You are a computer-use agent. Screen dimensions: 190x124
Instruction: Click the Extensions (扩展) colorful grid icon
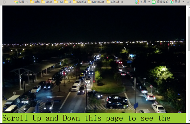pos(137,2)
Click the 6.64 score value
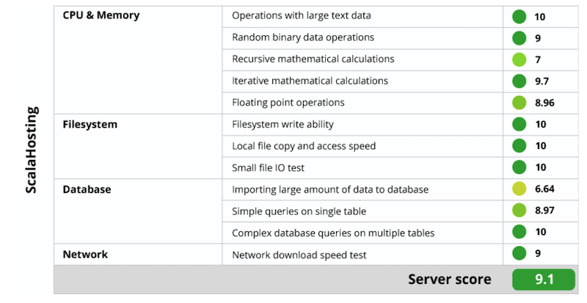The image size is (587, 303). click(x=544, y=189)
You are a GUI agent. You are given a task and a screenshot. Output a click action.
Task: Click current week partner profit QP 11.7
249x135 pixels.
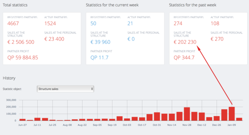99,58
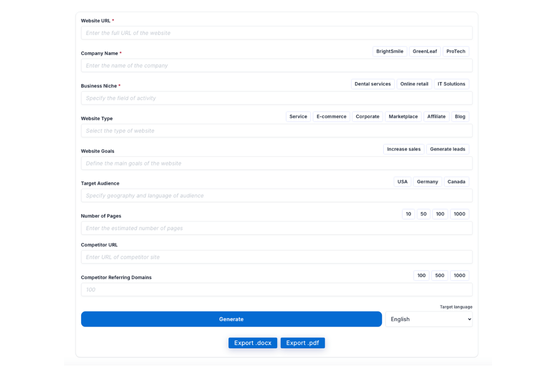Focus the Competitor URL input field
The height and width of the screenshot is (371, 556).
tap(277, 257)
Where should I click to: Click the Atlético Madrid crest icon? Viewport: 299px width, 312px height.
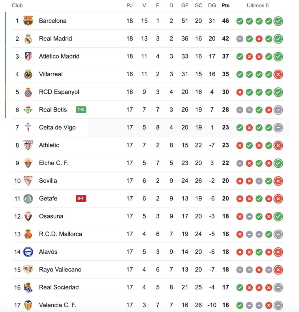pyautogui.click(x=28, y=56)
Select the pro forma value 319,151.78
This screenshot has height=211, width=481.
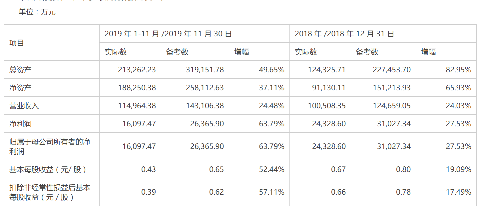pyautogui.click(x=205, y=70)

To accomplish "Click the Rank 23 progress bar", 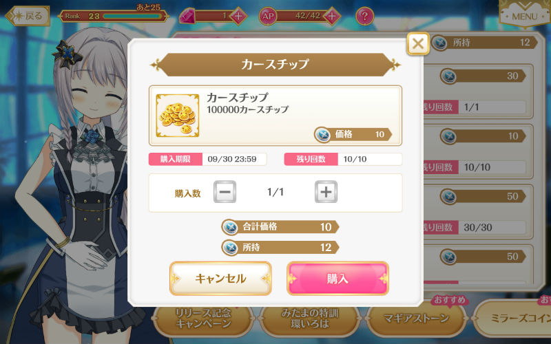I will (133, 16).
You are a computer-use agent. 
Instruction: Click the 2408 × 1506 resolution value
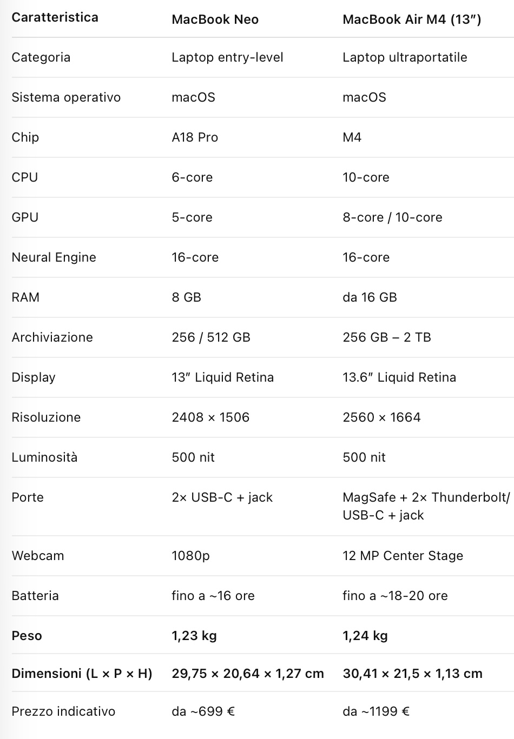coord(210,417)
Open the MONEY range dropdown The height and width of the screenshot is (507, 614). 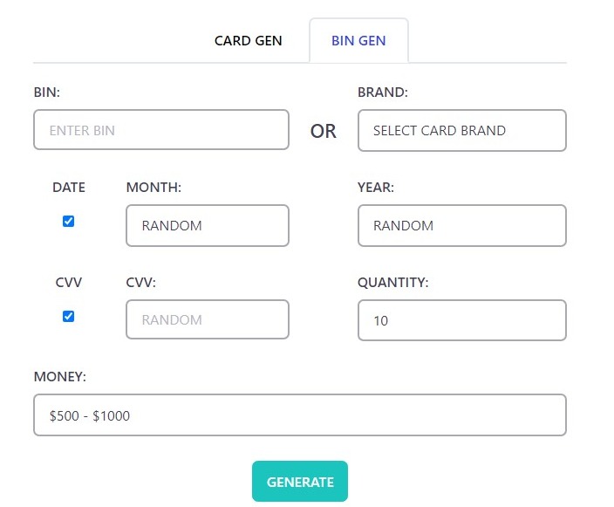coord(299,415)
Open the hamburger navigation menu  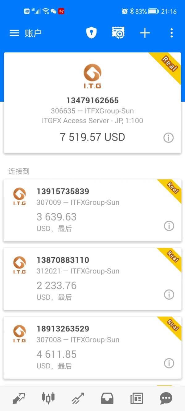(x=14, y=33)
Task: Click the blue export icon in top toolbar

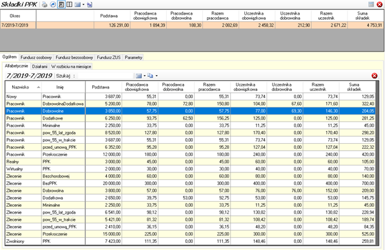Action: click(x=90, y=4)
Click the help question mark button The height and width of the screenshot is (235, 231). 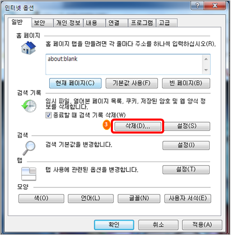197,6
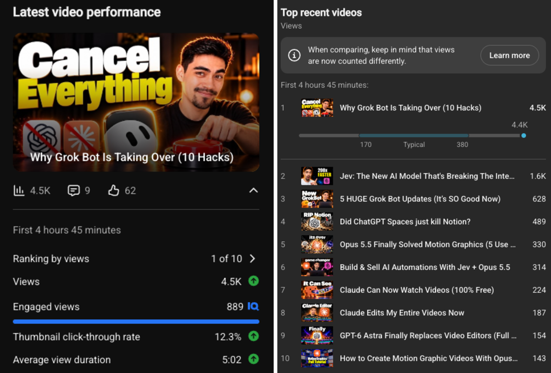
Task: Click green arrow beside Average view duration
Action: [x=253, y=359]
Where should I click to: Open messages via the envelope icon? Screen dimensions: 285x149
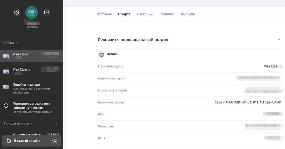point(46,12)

★ ★ ★

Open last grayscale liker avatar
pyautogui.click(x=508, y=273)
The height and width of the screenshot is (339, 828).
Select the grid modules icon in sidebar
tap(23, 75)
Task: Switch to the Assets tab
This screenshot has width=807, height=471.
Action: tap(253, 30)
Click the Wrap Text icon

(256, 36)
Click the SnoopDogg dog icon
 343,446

★ ★ ★

[Action item] Return the lines containing "computer", taking each one from the listing.

[Solution to this problem]
You are a computer-use agent. Screen dimensions: 190x124
You are a computer-use agent. 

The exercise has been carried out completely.